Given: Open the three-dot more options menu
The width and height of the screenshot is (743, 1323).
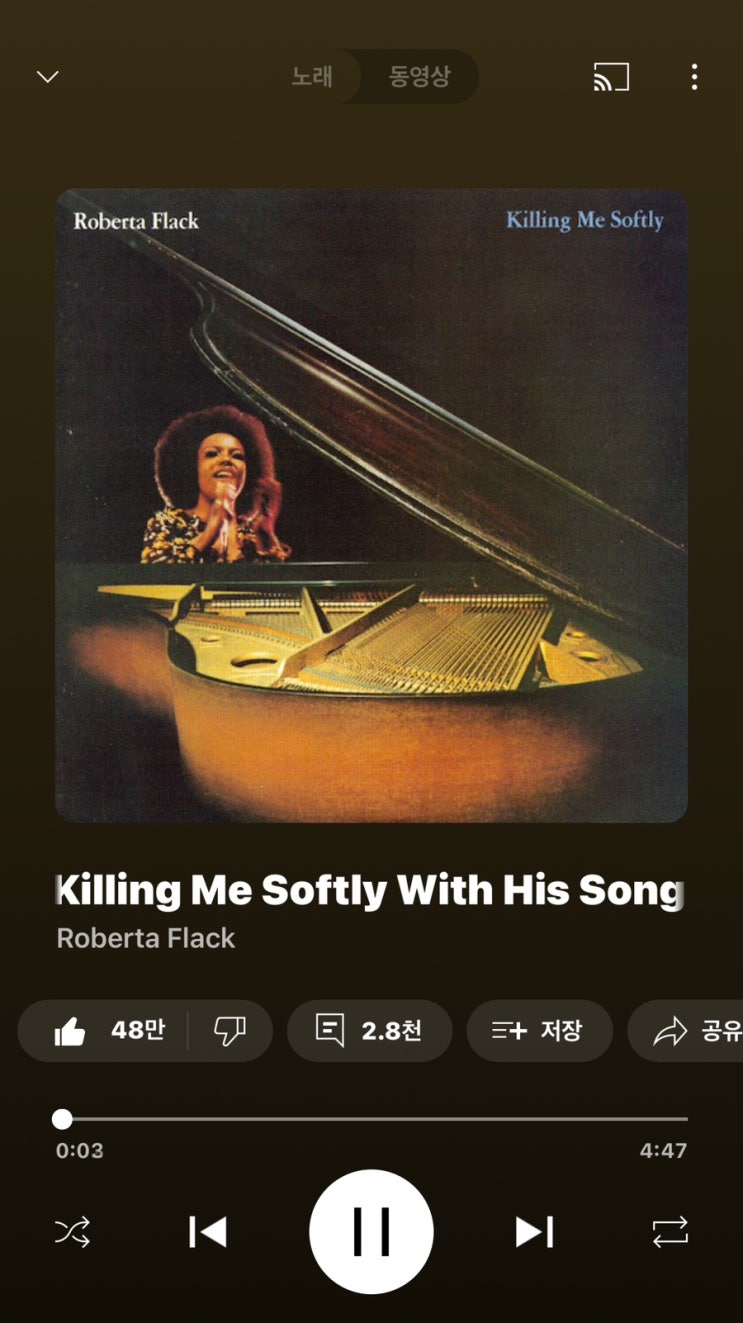Looking at the screenshot, I should 694,77.
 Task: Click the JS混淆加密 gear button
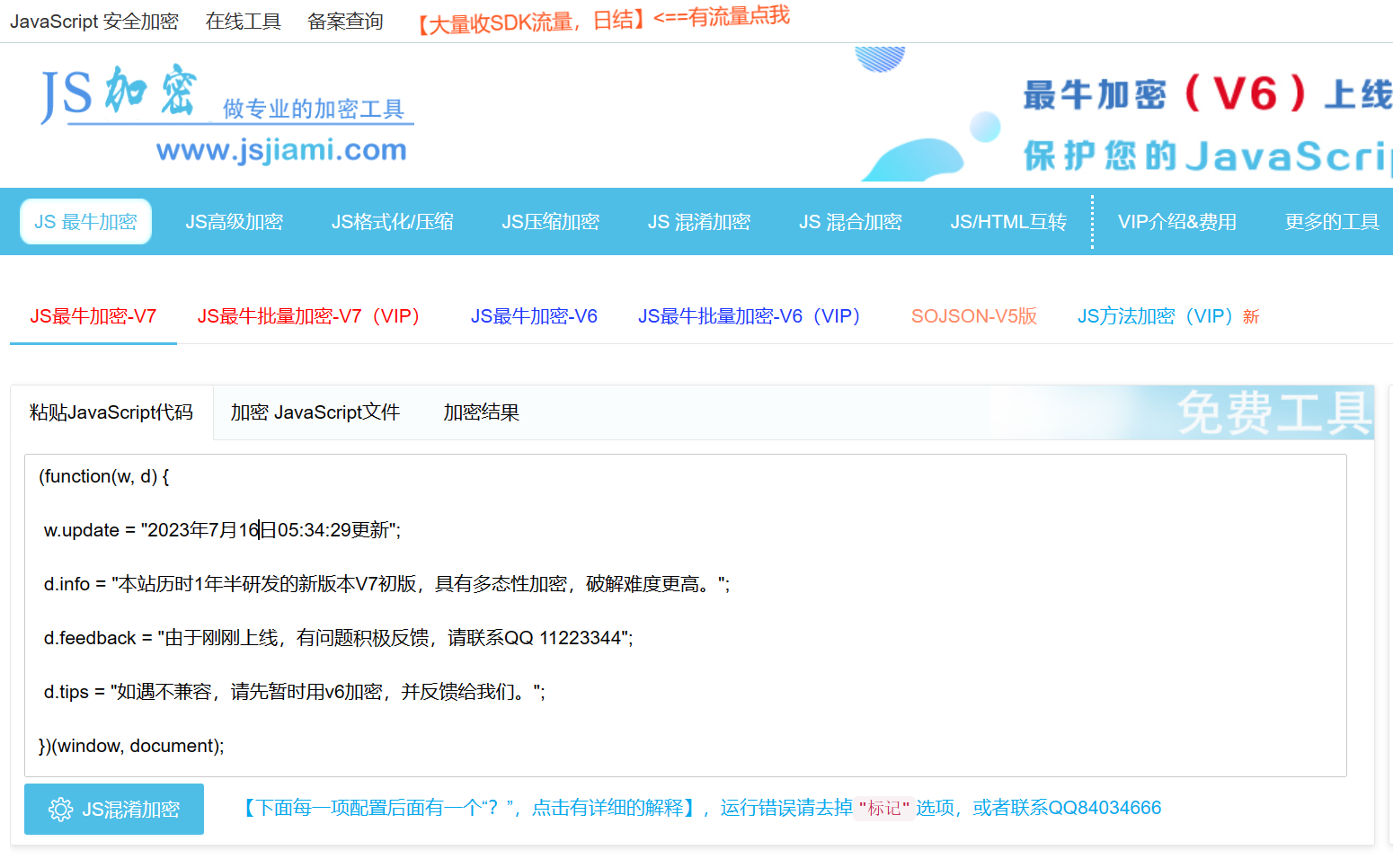click(114, 809)
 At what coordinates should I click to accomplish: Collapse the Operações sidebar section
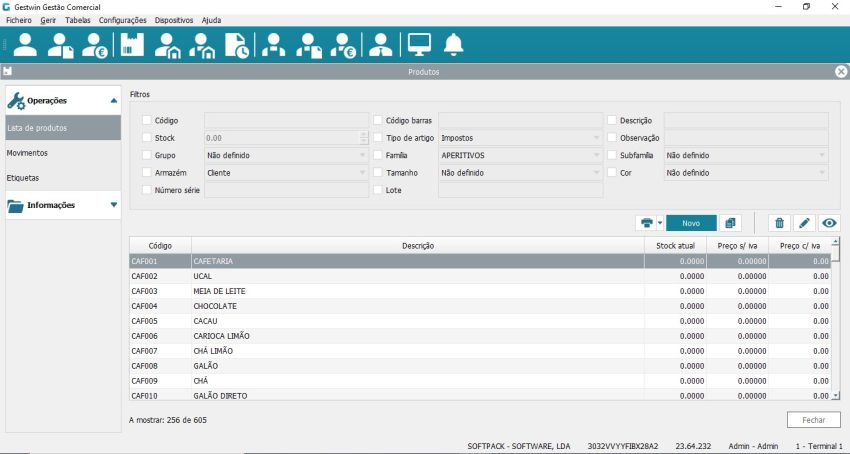(x=114, y=101)
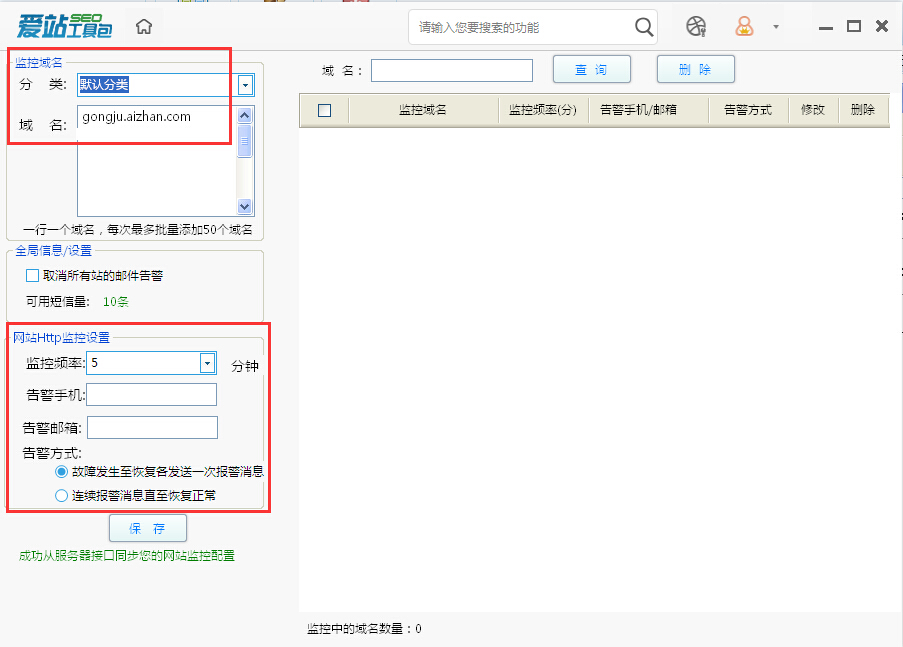
Task: Enable the 取消所有站的邮件告警 checkbox
Action: (x=31, y=275)
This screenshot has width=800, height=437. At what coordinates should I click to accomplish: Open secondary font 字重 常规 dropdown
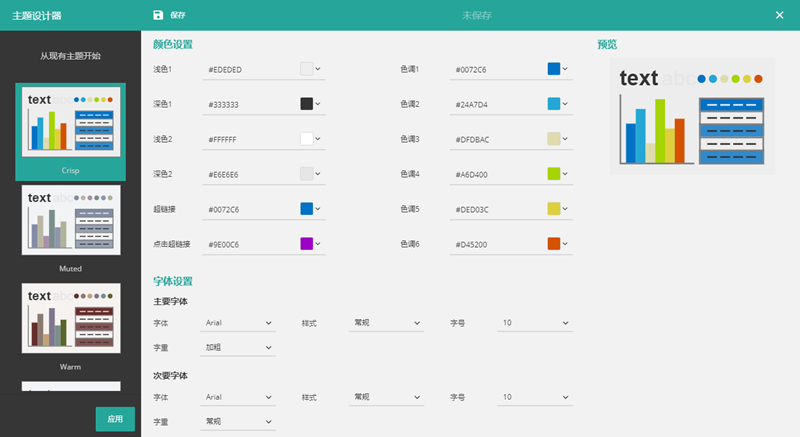239,422
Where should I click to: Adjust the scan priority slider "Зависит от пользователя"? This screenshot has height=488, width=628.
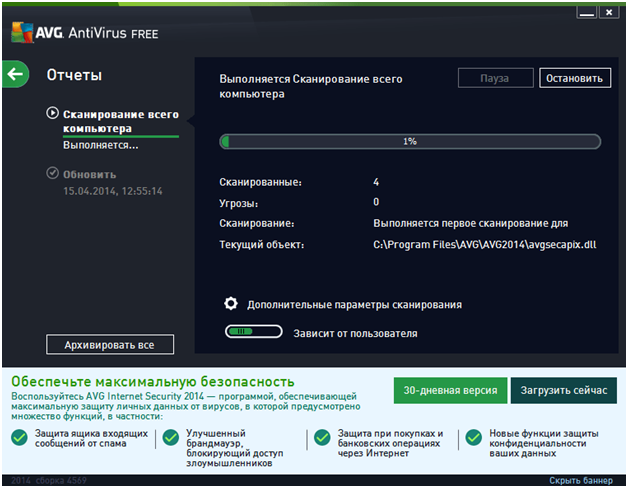click(252, 332)
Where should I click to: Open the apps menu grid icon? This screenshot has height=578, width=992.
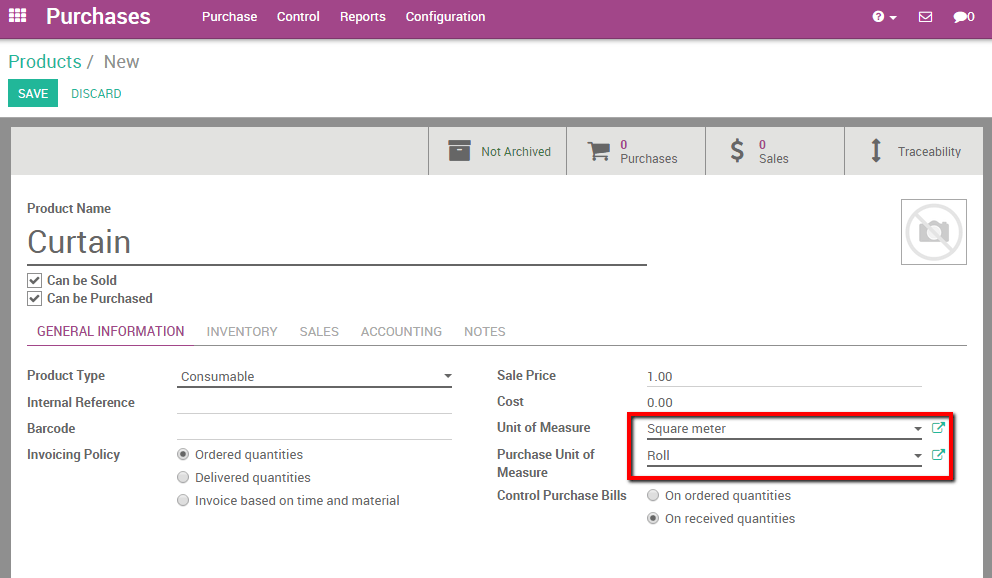pos(17,16)
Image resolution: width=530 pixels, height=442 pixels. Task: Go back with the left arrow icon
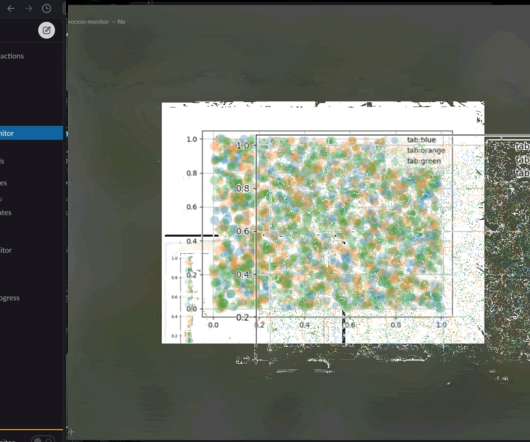pos(11,8)
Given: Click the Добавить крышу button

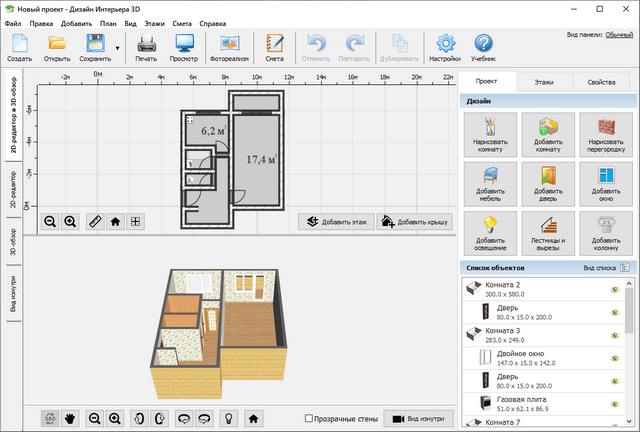Looking at the screenshot, I should click(415, 222).
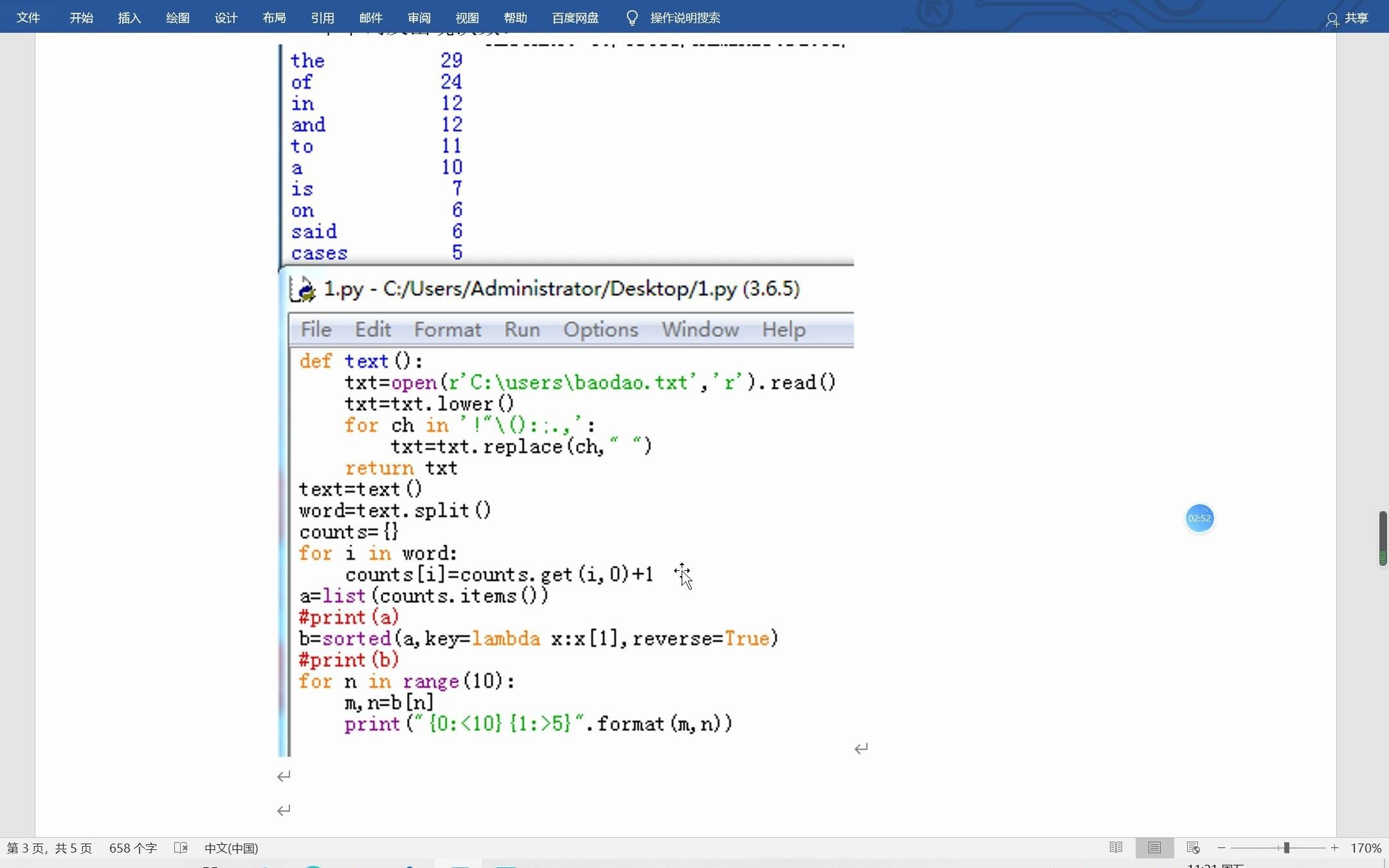Image resolution: width=1389 pixels, height=868 pixels.
Task: Click the blue 02:52 floating timer bubble
Action: 1199,518
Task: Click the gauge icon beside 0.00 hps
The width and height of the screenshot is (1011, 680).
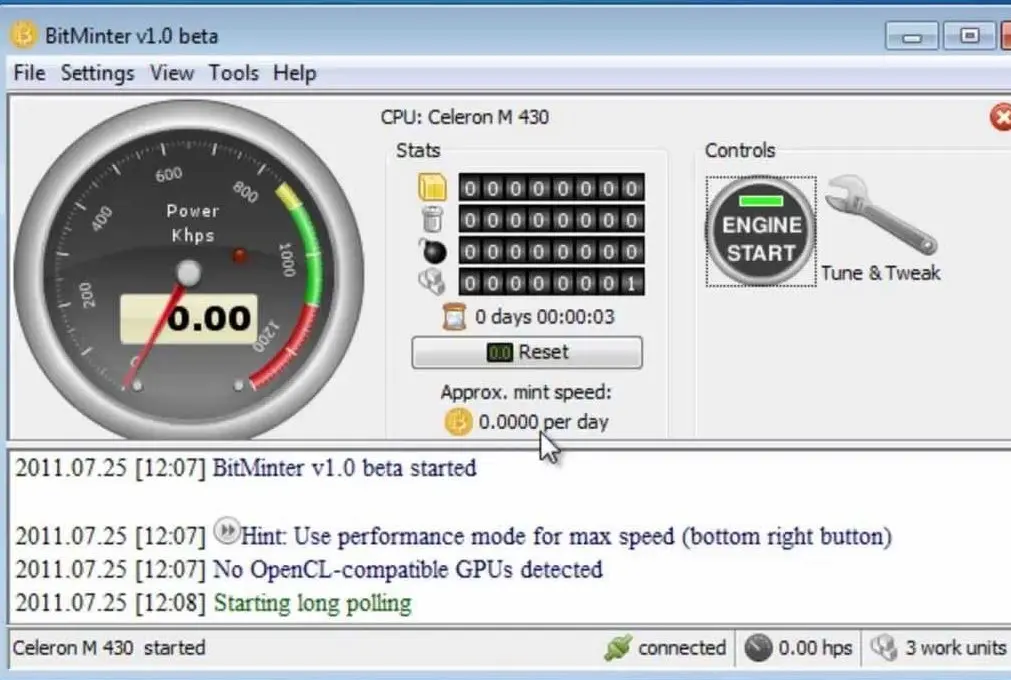Action: pos(758,648)
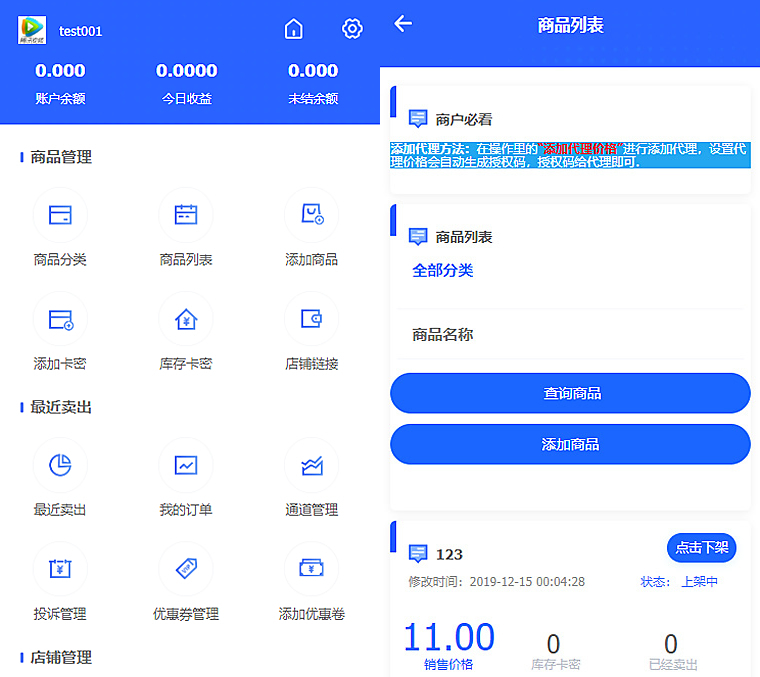Tap the 添加商品 shopping bag icon
The height and width of the screenshot is (677, 760).
(312, 215)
□ □ □ □
Please render the material as a JSON list of strings, one per line, starting at the line that has "Task: Click the gauge icon beside 0.00 hps" and stopping after the last line of the material. Leave out blank lines and the pictures.

[
  "Task: Click the gauge icon beside 0.00 hps",
  "The width and height of the screenshot is (1011, 680).",
  "Action: pos(758,648)",
  "Tap the 添加商品 shopping bag icon",
  "The height and width of the screenshot is (677, 760).",
  "(312, 215)"
]